Your goal » After locating the line that holds "The image size is (318, 318).", transcribe it and each following line to the end of the records, changing nothing and adding nothing.

Input for this task »
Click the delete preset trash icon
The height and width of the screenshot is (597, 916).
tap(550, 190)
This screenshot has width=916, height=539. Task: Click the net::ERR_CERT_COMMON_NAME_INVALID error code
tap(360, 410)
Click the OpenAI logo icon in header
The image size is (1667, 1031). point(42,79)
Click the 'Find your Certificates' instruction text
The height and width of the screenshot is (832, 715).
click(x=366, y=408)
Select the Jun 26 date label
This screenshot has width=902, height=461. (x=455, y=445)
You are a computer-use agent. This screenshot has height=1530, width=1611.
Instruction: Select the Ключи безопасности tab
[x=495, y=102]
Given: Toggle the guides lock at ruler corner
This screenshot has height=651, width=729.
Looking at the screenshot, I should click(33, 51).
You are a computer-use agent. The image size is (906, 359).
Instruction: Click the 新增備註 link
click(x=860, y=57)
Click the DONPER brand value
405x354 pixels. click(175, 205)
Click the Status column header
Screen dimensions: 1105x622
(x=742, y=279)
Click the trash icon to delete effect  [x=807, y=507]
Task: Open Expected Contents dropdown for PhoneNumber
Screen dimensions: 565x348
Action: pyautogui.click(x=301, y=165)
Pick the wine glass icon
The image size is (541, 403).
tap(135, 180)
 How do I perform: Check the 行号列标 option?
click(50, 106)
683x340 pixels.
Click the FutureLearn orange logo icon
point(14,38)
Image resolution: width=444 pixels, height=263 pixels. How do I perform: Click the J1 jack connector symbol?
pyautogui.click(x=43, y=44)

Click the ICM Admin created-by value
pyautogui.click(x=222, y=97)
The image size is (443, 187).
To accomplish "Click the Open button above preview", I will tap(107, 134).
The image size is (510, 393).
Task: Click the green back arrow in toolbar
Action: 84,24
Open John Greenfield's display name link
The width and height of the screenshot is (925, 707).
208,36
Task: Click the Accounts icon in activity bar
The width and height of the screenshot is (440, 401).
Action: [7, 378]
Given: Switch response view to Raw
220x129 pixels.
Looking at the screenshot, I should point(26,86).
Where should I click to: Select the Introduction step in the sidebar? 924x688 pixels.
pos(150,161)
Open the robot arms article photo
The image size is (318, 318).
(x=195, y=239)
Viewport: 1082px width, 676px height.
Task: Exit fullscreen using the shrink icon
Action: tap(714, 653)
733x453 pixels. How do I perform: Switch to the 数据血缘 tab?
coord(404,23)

Answer to this problem »
The image size is (318, 318).
(x=195, y=239)
Viewport: 1082px width, 676px height.
Task: Exit fullscreen using the shrink icon
Action: tap(714, 653)
733x453 pixels. How do I perform: Switch to the 数据血缘 tab?
coord(404,23)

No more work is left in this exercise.